━━━ PASSAGE FOR REVIEW ━━━

This is an article from Curious Kids, a series for children. The Conversation is asking kids to send in questions they’d like an expert to answer. All questions are welcome – serious, weird or wacky!
Where do flies sleep? You never see them still like they could be asleep. - Ruby, age 8, Giralang, ACT.
Great question, Ruby!
Flies are just like us – they spend the entire day buzzing around with their friends and get pretty tired at bedtime. Before sunset, a sleepy fly will try and find a safe place to rest. Some favourite places are on the undersides of leaves, twigs, and branches, or even in tall grass or under rocks. They need a comfortable place to sleep that will shelter them from the cold, rain and wind.
Flies need good grip because they often sleep upside down. If they sleep on the ground, they could get eaten by a hungry bird, marsupial, or frog.
Like us, flies will often nap in the shade of a tree to escape the afternoon heat. If they stayed out in the sun too long, they’d get very thirsty, overheat and would, well, drop like flies.
We have fine-tuned body clocks, or circadian rhythms, that help us fall asleep and wake up at about the same time each day. When the sun sets, your eye makes two sleepy proteins called tim and per. These tell your brain to go to sleep. When the sun comes up, sunlight enters your eye and breaks these proteins, letting you wake up and start your day.

━━━ RECORDS SUPPLIED ━━━

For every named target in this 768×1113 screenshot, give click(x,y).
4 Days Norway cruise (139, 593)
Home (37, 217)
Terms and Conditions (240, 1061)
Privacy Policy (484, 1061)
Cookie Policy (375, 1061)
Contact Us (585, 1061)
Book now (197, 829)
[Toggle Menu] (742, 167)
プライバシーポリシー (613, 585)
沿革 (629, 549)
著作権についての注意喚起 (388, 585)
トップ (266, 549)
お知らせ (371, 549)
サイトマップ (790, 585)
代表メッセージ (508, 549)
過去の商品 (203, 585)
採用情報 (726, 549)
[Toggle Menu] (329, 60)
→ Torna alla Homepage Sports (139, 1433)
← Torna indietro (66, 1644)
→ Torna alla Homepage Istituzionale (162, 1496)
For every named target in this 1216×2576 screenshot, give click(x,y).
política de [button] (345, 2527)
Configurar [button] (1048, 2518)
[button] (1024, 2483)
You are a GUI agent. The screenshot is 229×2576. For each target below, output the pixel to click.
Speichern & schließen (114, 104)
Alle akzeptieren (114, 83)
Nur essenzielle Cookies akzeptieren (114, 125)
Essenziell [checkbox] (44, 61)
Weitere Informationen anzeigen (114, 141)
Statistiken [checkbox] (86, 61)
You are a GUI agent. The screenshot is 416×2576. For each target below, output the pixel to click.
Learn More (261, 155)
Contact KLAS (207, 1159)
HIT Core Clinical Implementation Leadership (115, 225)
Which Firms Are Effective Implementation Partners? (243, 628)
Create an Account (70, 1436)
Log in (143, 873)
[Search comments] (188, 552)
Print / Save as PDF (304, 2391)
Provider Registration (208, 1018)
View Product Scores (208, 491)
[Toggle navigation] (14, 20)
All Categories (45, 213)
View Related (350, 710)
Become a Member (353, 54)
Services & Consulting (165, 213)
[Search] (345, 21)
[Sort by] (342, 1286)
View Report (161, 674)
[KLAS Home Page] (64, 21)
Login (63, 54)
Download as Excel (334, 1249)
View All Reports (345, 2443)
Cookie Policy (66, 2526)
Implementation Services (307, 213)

━━━

**THE PROBLEM**
Echo the text of the article about where flies sleep word for word, starting at "Like us, flies" and ending at "start your day.". The data after the article about where flies sleep is separate material.

**TASK OUTPUT**
Like us, flies will often nap in the shade of a tree to escape the afternoon heat. If they stayed out in the sun too long, they’d get very thirsty, overheat and would, well, drop like flies.
We have fine-tuned body clocks, or circadian rhythms, that help us fall asleep and wake up at about the same time each day. When the sun sets, your eye makes two sleepy proteins called tim and per. These tell your brain to go to sleep. When the sun comes up, sunlight enters your eye and breaks these proteins, letting you wake up and start your day.